Transcription by the multi-subunit RNA polymerases is a complex process consisting of multiple steps at which regulation can occur. To understand the relevant molecular interactions and regulatory mechanisms, we are taking advantage of the relative simplicity of the prokaryotic transcription machinery and the power of bacterial genetics. The RNA polymerase (RNAP) core enzyme is evolutionarily conserved from bacteria to man, as has been strikingly confirmed by recent crystallographic studies. Accordingly, insights into the function of the bacterial enzyme are likely to be relevant to the function of all multi-subunit RNAPs. We are using a variety of genetic tools developed in our laboratory, including a transcription-based bacterial two-hybrid assay, to functionally dissect the transcription apparatus. By identifying informative mutants, analyzing their phenotypes in vivo, performing mechanistic analyses in vitro and drawing on relevant structural information, we are probing the events that occur during transcription initiation, elongation and termination, as well as the ways in which regulators modulate these events.

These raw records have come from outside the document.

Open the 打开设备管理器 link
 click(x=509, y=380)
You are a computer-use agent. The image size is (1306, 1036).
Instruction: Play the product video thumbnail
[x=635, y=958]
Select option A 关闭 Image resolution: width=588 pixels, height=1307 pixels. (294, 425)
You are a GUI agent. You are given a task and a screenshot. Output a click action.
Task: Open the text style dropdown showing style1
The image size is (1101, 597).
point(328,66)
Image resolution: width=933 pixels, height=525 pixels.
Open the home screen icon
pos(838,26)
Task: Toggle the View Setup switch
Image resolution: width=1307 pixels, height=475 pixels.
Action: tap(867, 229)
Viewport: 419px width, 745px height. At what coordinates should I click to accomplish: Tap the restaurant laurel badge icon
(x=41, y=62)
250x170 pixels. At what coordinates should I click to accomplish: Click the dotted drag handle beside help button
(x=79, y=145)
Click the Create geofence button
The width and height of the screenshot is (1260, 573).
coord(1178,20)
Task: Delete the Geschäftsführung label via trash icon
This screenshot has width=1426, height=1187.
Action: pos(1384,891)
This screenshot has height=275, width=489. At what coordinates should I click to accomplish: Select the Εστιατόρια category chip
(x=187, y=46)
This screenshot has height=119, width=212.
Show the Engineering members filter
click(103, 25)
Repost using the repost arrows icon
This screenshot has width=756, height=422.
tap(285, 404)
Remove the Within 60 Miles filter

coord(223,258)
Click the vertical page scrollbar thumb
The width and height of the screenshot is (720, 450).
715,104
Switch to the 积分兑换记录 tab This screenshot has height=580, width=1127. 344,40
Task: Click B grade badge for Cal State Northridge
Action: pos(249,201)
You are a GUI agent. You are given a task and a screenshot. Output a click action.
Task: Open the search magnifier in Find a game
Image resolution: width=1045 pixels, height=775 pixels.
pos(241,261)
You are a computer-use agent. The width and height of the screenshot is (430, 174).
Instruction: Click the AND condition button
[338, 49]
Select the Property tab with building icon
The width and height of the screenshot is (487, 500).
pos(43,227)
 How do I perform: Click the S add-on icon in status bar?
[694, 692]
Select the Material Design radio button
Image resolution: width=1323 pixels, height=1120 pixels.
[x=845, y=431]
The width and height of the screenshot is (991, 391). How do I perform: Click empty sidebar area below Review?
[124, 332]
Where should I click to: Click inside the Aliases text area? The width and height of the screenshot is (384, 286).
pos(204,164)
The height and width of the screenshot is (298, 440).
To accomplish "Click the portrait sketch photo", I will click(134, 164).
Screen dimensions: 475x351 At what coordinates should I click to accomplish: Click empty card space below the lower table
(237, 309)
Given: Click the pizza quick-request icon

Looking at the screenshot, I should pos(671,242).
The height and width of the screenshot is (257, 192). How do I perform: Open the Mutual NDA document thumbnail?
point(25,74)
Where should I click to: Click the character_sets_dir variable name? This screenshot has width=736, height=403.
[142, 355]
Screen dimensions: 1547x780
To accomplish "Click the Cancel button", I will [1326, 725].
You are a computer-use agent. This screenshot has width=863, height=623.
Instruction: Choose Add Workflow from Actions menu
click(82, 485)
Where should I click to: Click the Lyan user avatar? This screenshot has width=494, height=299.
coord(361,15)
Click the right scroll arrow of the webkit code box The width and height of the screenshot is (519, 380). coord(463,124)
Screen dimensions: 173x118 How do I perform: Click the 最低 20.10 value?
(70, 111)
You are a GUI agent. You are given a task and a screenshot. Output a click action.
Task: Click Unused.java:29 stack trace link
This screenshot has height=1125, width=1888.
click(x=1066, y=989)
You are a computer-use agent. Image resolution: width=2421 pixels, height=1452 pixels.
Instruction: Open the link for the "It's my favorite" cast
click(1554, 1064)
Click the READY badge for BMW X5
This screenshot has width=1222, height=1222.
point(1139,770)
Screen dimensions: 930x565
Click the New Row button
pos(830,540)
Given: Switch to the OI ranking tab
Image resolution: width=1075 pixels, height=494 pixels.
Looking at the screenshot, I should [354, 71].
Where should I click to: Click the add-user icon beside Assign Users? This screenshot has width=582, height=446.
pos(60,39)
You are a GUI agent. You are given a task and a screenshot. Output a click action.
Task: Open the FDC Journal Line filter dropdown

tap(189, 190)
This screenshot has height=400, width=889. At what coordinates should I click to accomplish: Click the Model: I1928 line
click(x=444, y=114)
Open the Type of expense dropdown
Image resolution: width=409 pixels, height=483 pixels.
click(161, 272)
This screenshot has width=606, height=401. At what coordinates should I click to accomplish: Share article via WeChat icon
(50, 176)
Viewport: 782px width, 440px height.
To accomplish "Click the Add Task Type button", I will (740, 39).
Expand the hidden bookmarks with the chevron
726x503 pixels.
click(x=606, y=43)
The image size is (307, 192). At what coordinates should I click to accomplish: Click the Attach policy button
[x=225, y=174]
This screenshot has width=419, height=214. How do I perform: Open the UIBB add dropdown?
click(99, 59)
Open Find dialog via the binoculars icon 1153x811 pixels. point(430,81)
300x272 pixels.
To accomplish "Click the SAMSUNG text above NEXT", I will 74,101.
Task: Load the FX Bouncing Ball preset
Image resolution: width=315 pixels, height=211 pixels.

Our study of the protein-protein interactions that underlie transcription and its regulation has led to a more general interest in protein-protein interactions. A newer project in the lab is focused on the potentially pathogenic protein-protein interactions that mediate the formation of prion-like protein aggregates. We are using E. coli cells to develop assays that would allow us to study prion proteins from other organisms and potentially to identify prion-like proteins of bacterial origin.